Rock-ola Sala de conciertos y bar musical de la movida española. Años80
ROCK-OLA EL CORAZÓN DE LA MOVIDA
La Sala Rock-Ola fue una sala de conciertos española situada en el número 5 de la calle Padre Xifré (frente al edificio Torres Blancas), en el barrio de Prosperidad de Madrid, que funcionó entre 1981 y 1984, y fue dirigida por el empresario Lorenzo Rodríguez Gómez. Popularmente conocido como el Rock-Ola, constituyó uno de los centros neurálgicos de la movida madrileña. Entre sus muros actuaron en directo la práctica totalidad de los grupos de ese movimiento cultural, entre ellos Aviador Dro, Alaska y Dinarama, Nacha Pop, Radio Futura, Las Chinas, Ejecutivos Agresivos, Gabinete Caligari, Parálisis Permanente, Derribos Arias, Décima Víctima, Los Elegantes, Los Coyotes, Malevaje, Glutamato Ye-Yé o los Hombres G, así como de otras ciudades (Siniestro Total, Danza Invisible, Loquillo y los Trogloditas…). Pero fueron especialmente destacables los conciertos de los principales artistas internacionales de la época, como Spandau Ballet, Simple Minds, Depeche Mode, Echo and the Bunnymen, Siouxsie and the Banshees, Nick Cave, Iggy Pop, The Stranglers o New Order. Fue además una discoteca con concepto de club que abría a diario y atraía a un contingente de público fiel.
Rock-Ola (1981-85)
De nuevo la sala se quedó pequeña en pocos meses. Paco Martín se reincorporó a la industria discográfica. El bingo contiguo al Marquee, también propiedad de Jorge González y de un tamaño mucho mayor, estaba disponible, de modo que se decidió habilitarlo como sala de conciertos, dando continuidad al proyecto con Lorenzo Rodríguez y su equipo al frente de ambas salas. Así, el 31 de marzo de 1981 tuvo lugar la apertura de la Sala Rock-Ola (cuyo nombre ideó y propuso Mario Armero, mientras que el logotipo sería materializado por Gustavo Sánchez) con la fiesta de presentación de la serie revivalista «Música para jóvenes carrozas» del sello RCA. El Marquee siguió funcionando con distintas líneas (más tarde se unirían ambas). Al equipo se sumó meses después, entre otros, Magín Perandones, que venía de El Jardín, como jefe de la cabina de DJ. Tras Gustavo Sánchez tomaría el testigo del diseño gráfico de cartelería y octavillas Pepo Perandones quien también con ayuda de Ángel Mata llevarían la creatividad de la mayor parte de la vida de la sala, y a la salida de ambos a mediados de 1984 sería Jesús Granados «Chacón» el principal artífice de la creatividad gráfica.
Primeros conciertos.
Los primeros conciertos fueron del grupo punk británico U.K. Subs, los días 3 y 4 de abril. Una semana después Rubi y los Casinos inauguraban la lista de grupos españoles. Durante los tres años siguientes el equipo de dirección de la sala desarrolló una actividad frenética, ofreciendo varios conciertos semanales en los que, además, se daba entrada a grupos principiantes. Por ello no puede haber mejor descripción de este periodo que la larga relación de los conciertos que allí tuvieron lugar.

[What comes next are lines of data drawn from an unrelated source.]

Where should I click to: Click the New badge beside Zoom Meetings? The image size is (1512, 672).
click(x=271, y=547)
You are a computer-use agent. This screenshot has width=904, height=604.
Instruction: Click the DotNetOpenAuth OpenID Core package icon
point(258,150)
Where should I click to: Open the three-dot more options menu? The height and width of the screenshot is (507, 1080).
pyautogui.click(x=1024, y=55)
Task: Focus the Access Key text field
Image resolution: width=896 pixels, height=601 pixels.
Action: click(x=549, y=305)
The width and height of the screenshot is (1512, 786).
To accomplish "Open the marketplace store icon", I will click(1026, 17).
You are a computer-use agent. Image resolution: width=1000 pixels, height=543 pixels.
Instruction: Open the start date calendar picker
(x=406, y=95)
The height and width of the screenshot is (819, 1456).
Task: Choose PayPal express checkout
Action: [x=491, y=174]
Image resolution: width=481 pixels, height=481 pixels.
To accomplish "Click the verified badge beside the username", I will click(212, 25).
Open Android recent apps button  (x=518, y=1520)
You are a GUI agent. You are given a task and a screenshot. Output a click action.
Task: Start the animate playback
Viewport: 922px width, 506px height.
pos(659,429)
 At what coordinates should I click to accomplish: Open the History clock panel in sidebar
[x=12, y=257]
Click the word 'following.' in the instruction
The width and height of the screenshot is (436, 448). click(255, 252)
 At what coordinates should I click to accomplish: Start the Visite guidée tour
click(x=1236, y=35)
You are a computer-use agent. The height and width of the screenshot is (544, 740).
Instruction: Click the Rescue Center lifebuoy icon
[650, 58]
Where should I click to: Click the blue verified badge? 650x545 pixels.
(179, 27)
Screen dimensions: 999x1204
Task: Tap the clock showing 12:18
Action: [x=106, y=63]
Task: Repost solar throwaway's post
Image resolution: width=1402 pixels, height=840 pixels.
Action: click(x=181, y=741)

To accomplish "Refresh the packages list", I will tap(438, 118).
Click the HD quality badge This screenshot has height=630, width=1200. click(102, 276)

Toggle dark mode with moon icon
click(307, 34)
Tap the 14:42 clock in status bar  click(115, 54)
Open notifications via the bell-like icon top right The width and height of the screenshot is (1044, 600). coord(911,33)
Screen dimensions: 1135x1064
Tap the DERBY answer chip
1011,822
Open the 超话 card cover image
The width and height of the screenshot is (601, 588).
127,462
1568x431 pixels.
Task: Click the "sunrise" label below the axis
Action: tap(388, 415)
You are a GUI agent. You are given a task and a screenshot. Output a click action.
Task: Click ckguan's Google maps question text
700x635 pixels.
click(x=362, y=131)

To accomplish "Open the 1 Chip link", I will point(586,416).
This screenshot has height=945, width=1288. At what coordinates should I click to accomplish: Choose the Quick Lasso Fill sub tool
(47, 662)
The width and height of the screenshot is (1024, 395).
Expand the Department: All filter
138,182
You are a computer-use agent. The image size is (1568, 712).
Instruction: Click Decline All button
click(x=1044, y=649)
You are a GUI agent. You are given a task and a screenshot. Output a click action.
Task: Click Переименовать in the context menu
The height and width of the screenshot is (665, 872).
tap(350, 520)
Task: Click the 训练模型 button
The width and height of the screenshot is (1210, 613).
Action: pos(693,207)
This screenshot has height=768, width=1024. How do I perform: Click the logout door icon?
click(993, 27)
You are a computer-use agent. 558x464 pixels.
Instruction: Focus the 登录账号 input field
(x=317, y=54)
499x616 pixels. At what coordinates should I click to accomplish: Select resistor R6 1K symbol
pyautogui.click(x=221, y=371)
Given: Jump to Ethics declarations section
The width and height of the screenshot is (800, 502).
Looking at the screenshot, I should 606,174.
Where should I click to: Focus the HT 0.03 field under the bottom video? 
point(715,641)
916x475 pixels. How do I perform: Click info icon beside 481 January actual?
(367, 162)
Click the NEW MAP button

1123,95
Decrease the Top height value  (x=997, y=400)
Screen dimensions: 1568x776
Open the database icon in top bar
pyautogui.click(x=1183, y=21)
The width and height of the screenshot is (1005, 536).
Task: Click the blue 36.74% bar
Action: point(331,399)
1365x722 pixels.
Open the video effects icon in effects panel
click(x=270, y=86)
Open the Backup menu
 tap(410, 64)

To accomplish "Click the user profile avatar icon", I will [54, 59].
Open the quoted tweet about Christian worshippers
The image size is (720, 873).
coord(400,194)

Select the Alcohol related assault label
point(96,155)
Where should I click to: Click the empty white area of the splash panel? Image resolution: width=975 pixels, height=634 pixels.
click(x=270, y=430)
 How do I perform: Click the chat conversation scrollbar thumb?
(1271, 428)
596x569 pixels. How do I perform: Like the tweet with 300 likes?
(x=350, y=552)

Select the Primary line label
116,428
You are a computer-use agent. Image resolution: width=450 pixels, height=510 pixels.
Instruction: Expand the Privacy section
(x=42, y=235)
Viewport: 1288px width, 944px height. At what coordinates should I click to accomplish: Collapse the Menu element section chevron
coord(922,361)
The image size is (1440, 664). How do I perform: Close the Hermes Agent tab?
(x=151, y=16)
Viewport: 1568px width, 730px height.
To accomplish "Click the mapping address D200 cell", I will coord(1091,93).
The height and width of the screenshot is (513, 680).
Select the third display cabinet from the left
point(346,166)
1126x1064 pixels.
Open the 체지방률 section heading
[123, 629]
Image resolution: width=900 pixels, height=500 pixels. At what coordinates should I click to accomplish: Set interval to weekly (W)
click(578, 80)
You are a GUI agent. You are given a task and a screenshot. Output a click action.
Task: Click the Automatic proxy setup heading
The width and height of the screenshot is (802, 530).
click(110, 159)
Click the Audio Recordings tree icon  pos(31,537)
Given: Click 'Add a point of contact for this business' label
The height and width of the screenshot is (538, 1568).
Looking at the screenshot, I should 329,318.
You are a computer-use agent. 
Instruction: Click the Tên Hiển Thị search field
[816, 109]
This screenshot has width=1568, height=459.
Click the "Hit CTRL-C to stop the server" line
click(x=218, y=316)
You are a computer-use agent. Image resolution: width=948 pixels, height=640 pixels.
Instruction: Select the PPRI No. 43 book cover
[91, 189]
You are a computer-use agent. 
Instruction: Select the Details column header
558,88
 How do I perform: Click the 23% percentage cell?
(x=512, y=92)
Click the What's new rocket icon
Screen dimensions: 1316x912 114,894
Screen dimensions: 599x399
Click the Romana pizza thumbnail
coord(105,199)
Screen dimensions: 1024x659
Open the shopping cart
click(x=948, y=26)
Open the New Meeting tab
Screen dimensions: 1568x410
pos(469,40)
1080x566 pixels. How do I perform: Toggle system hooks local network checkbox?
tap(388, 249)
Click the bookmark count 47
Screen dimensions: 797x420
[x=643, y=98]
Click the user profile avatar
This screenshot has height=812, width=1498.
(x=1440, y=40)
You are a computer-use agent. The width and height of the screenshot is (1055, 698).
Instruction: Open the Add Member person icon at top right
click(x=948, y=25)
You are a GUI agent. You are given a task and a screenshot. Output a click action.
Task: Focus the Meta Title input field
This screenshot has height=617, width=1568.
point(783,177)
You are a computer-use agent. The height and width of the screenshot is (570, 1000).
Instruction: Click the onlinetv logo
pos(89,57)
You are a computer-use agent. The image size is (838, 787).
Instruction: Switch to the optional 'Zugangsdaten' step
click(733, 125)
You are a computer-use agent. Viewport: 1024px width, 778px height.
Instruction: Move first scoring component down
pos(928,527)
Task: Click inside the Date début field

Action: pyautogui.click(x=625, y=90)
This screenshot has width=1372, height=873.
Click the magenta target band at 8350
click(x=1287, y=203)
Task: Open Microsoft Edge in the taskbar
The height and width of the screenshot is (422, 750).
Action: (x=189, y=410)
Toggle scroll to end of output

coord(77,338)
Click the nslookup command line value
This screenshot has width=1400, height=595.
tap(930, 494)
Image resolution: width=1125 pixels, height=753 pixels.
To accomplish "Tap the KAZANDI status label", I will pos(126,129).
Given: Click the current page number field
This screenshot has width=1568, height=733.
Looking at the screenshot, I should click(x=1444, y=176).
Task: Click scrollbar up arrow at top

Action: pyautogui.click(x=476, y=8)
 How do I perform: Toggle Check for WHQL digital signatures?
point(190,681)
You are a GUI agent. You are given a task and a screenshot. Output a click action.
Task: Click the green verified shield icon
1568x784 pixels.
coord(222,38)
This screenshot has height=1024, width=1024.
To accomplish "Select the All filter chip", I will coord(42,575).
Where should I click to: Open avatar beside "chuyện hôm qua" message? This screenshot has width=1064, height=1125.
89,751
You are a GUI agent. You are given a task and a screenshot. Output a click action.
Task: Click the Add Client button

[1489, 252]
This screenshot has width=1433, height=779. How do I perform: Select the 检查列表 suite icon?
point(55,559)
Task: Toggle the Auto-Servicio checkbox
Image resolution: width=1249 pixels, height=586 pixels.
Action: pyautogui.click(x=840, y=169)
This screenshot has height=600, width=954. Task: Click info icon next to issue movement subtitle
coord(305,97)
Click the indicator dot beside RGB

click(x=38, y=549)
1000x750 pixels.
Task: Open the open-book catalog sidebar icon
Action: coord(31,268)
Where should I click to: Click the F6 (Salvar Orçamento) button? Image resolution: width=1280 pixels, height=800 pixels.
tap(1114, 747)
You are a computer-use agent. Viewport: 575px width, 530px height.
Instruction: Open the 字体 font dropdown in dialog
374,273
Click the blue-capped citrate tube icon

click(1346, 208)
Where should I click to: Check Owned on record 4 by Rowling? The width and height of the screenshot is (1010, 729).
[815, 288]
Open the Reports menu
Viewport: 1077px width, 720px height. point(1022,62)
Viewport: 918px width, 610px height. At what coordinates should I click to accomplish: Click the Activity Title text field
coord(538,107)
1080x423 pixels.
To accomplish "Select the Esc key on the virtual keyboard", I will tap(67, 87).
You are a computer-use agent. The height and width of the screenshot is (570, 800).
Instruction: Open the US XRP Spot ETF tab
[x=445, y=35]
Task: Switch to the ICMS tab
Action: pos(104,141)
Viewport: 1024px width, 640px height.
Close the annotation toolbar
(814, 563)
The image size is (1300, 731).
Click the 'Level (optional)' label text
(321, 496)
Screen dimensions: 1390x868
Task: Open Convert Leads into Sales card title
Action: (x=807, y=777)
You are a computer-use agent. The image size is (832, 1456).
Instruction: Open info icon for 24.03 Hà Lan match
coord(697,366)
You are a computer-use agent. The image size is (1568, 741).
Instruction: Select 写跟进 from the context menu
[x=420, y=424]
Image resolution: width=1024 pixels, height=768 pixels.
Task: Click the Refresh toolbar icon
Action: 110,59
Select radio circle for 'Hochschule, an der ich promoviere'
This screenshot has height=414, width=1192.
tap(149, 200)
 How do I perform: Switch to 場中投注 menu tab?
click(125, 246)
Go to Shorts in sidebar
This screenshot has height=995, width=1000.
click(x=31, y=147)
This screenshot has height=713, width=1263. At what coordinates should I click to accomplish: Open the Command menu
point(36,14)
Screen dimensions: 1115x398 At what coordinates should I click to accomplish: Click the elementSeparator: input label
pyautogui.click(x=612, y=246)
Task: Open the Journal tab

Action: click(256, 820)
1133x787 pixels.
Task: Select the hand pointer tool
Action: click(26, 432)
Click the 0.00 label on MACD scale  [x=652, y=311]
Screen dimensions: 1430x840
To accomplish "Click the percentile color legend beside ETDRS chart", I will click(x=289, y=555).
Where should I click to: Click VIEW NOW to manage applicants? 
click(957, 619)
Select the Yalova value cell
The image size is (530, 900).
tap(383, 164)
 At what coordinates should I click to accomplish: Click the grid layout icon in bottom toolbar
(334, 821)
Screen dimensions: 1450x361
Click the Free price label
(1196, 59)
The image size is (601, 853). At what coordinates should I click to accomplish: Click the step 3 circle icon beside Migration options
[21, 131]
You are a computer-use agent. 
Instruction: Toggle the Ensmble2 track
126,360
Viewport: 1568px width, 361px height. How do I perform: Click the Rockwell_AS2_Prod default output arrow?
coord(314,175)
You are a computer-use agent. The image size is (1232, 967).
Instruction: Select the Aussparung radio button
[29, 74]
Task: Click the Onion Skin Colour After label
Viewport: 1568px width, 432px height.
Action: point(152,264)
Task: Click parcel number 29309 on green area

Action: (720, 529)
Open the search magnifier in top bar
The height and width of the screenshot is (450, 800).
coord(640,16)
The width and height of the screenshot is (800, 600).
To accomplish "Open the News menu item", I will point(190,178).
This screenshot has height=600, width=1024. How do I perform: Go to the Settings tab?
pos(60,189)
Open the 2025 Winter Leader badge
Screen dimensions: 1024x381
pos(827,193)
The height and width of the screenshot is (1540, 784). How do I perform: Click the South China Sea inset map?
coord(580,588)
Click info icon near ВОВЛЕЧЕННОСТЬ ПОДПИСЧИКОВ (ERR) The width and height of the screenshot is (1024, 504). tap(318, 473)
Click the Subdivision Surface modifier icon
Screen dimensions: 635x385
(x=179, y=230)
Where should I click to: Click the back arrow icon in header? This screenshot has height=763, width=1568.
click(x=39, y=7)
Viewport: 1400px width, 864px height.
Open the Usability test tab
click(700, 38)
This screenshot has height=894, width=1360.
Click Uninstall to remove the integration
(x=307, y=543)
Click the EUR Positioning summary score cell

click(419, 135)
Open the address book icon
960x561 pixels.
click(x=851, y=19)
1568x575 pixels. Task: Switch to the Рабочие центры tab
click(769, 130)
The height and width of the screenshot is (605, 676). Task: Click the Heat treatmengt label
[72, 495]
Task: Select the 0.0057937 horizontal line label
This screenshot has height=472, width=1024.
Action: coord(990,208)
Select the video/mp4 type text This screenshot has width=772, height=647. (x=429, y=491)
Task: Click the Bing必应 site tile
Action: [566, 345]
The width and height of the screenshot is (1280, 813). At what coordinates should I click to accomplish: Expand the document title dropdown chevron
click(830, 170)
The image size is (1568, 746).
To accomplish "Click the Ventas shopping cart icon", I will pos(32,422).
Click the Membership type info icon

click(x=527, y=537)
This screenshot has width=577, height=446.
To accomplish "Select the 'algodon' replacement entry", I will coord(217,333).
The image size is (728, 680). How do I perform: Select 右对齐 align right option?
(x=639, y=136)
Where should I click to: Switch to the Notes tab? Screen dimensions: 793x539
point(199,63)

En esa época se trataba de una de las salas de conciertos más grandes de Madrid, prácticamente la única que podía acoger a las principales bandas emergentes en el panorama internacional. En ocasiones estas preferían tocar dos días consecutivos en el Rock-Ola, con su escenario bajo y su público muy próximo, antes que ir a pabellones deportivos.